1 Department of Pharmacy, The Cleveland Clinic, Cleveland, OH, USA.
2 Department of Pharmacy, Medical University of South Carolina, Carolina, Charleston, SC, USA.
J Intensive Care Med. 2018 Jul;33(7):424-429. doi: 10.1177/0885066616678385. Epub 2016 Nov 11.
Stress gastropathy is a rare complication of the intensive care unit stay with high morbidity and mortality. There are data that support the concept that patients tolerating enteral nutrition have sufficient gut blood flow to obviate the need for prophylaxis; however, no robust studies exist. This study assesses the incidence of clinically significant gastrointestinal bleeding in surgical trauma intensive care unit (STICU) patients at risk of stress gastropathy secondary to mechanical ventilation receiving enteral nutrition without pharmacologic prophylaxis.
A retrospective cohort study of records from 2008 to 2013.
Adult patients in a single-center STICU were included.
Patients were included if they received full enteral nutrition while on mechanical ventilation. Exclusion criteria were coagulopathy, glucocorticoid use, prior-to-admission acid-suppressive therapy use, direct trauma or surgery to the stomach, failure to tolerate goal enteral nutrition, orders to allow natural death, and deviation from the intervention.
Pharmacologic stress ulcer prophylaxis was discontinued once enteral nutrition was providing full caloric requirements for patients requiring mechanical ventilation.
A total of 200 patients were included. The median age was 42 years, 83.0% were male, and 96.0% were trauma patients.
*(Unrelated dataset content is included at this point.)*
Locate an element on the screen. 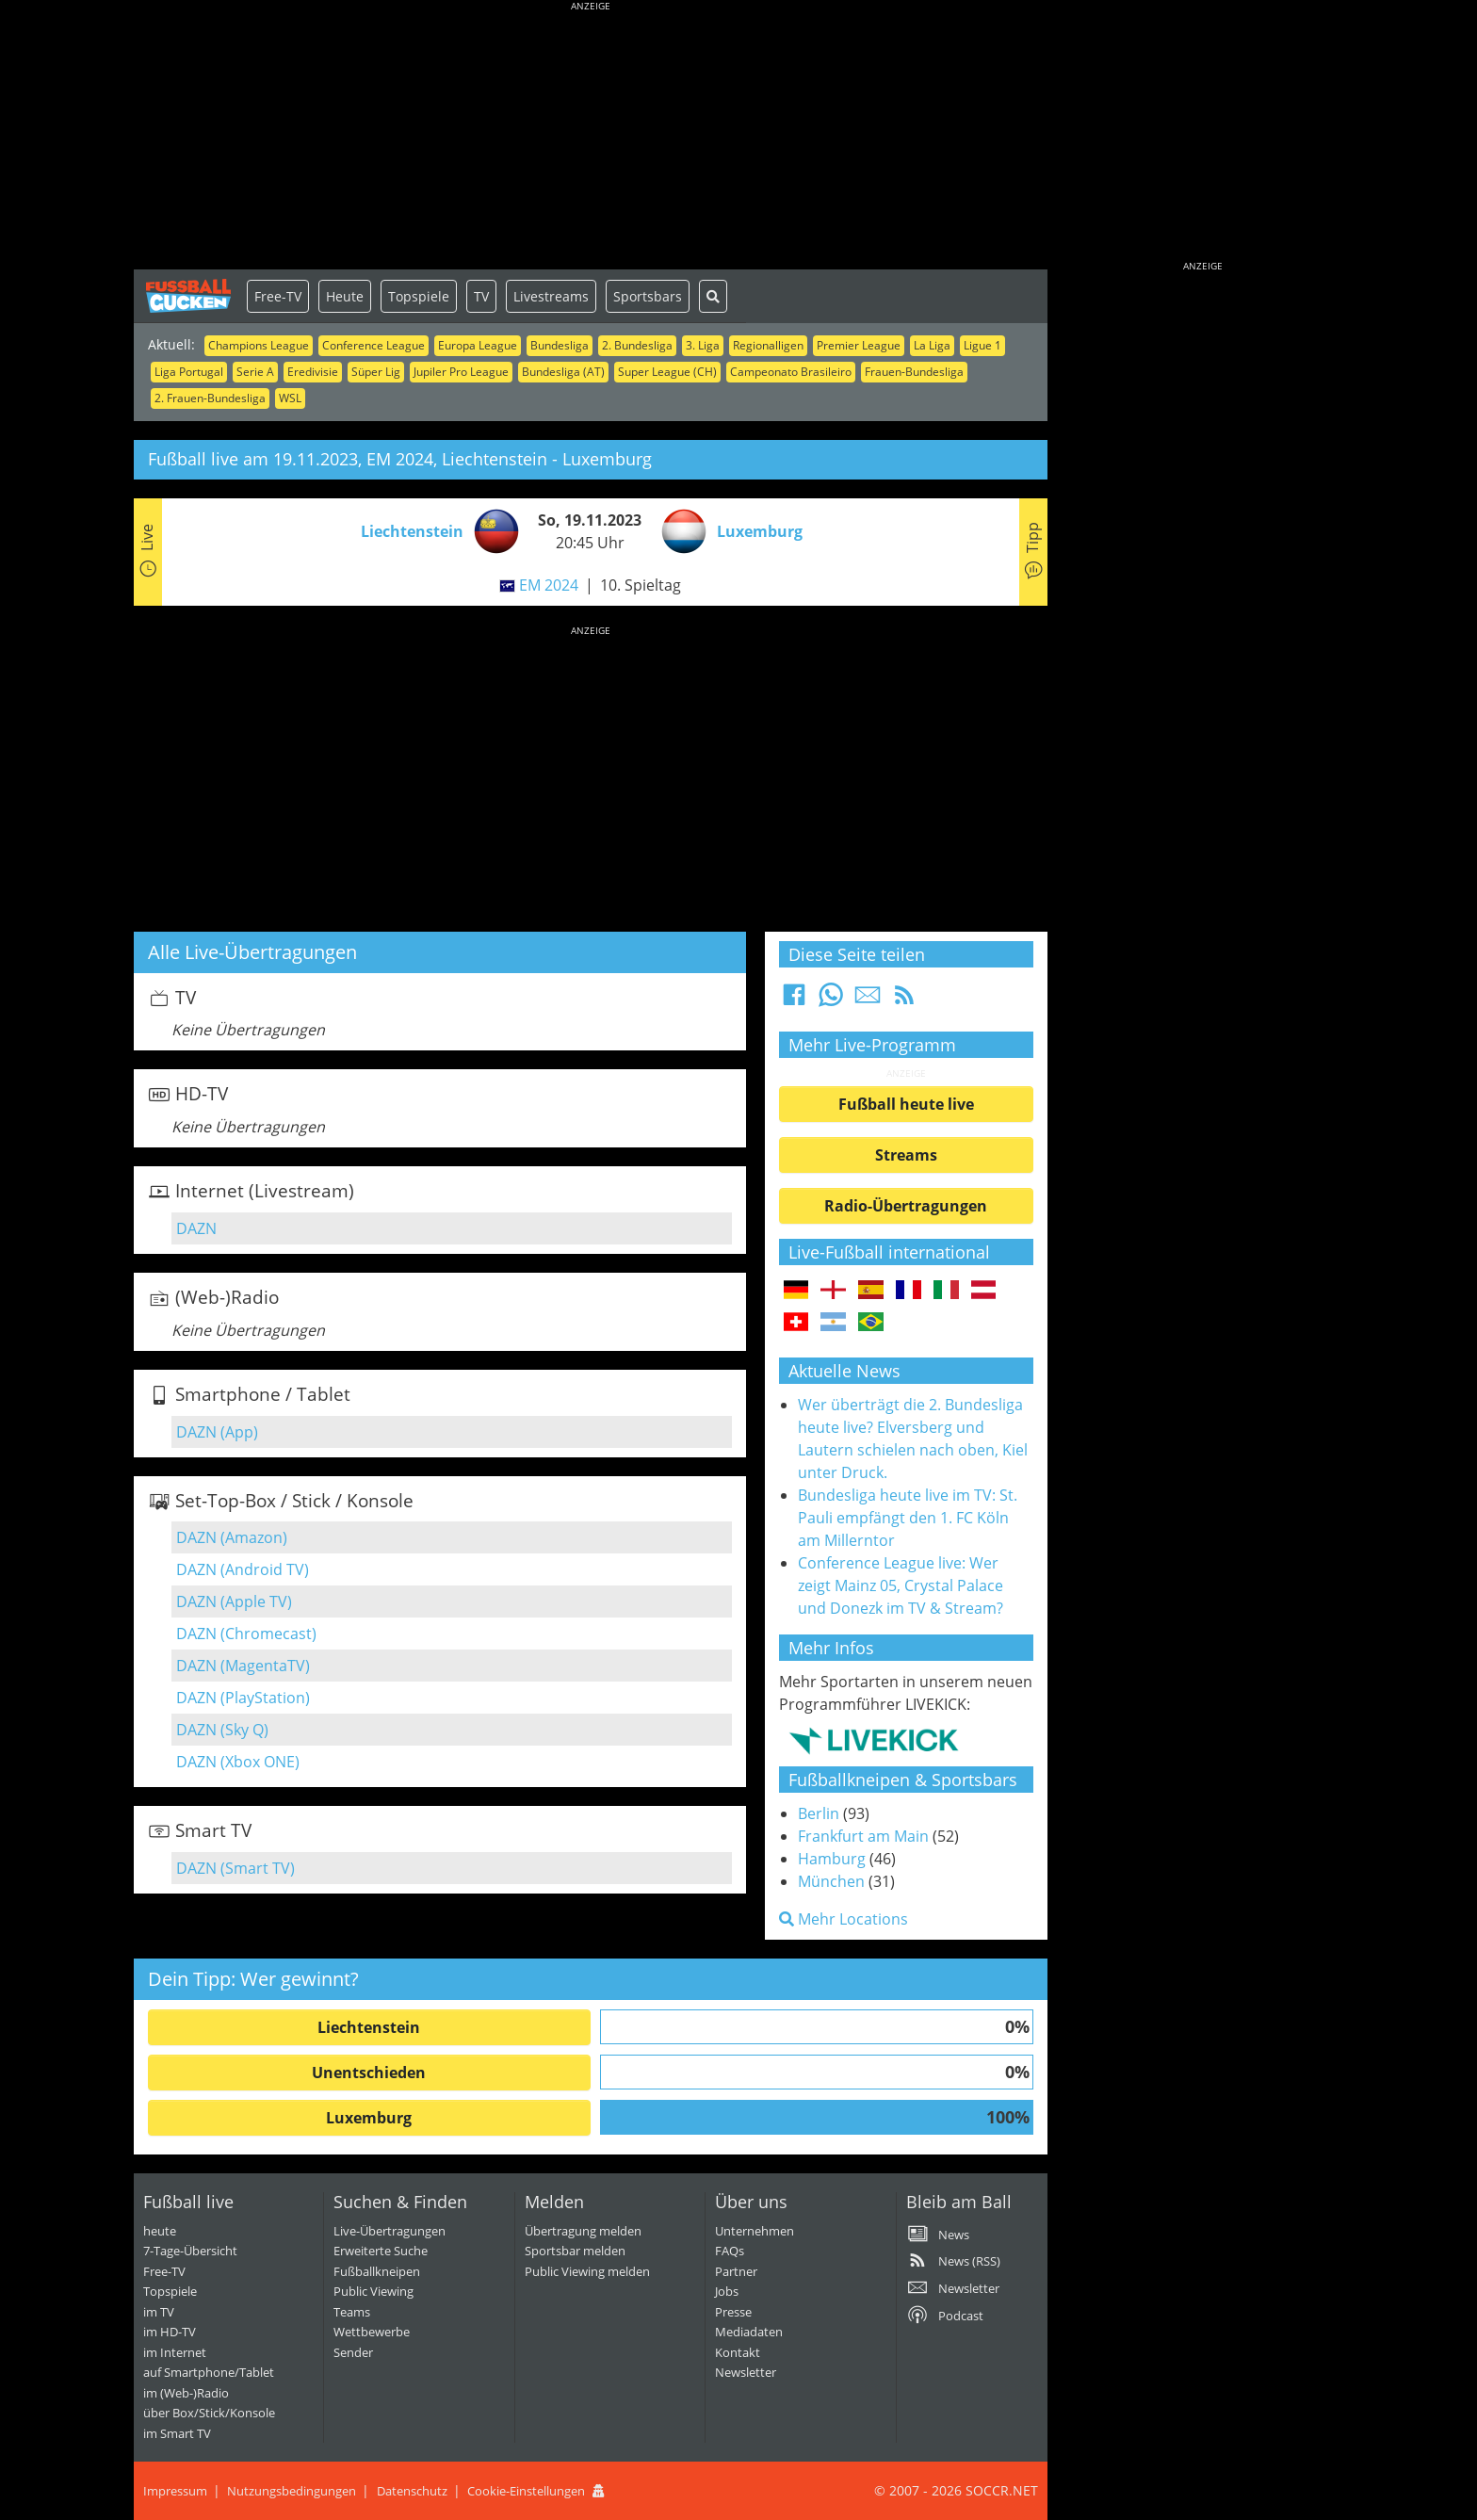 The image size is (1477, 2520). DAZN (App) is located at coordinates (217, 1432).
The incidence of clinically significant gastrointestinal bleeding was 0.50%, with a subset analysis of traumatic brain injury patients yielding an incidence of 0.68%. Rates of ventilator-associated pneumonia and Clostridium difficile infection were low at 1.0 case/1000 ventilator days and 0.2 events/1000 patient days, respectively. Hospital all-cause mortality was 2.0%. Cost savings of US$121/patient stay were realized.
Stress gastropathy is rare in this population. Surgical and trauma patients at risk for stress gastropathy did not benefit from continued pharmacologic prophylaxis once they tolerated enteral nutrition. Pharmacologic prophylaxis may safely be discontinued in this patient population. Further investigation is warranted to determine whether continued prophylaxis after attaining enteral feeding goals is detrimental.
应激性胃病是重症监护病房的一种罕见并发症,具有较高的发病率和死亡率。有数据支持这样一种观点,即能够耐受肠内营养的患者有足够的肠道血流来避免预防的需要;然而,目前还没有强有力的研究存在。本研究评估了因机械通气而有应激性胃病风险的外科创伤重症监护病房(STICU)患者在接受无药物预防的肠内营养时发生临床显著胃肠道出血的发生率。
对 2008 年至 2013 年期间的记录进行回顾性队列研究。
纳入单中心 STICU 的成年患者。
如果患者在接受机械通气的同时接受全肠内营养,则将其纳入。排除标准为凝血功能障碍、糖皮质激素使用、入院前使用抑酸治疗、胃直接创伤或手术、无法耐受目标肠内营养、允许自然死亡的医嘱和干预措施偏离。
一旦肠内营养提供了机械通气患者所需的全部热量,即停止使用药物预防应激性溃疡。
共纳入 200 例患者。中位年龄为 42 岁,83.0%为男性,96.0%为创伤患者。临床显著胃肠道出血的发生率为 0.50%,创伤性脑损伤患者的亚组分析显示发生率为 0.68%。呼吸机相关性肺炎和艰难梭菌感染的发生率分别为 1.0 例/1000 呼吸机日和 0.2 例/1000 患者日,均较低。医院全因死亡率为 2.0%。实现了每位患者住院费用节省 121 美元。
在该人群中,应激性胃病很少见。一旦能够耐受肠内营养,有应激性胃病风险的外科和创伤患者就不需要继续使用药物预防。可以安全地停止对这类患者人群使用药物预防。需要进一步调查以确定在达到肠内喂养目标后继续预防是否有害。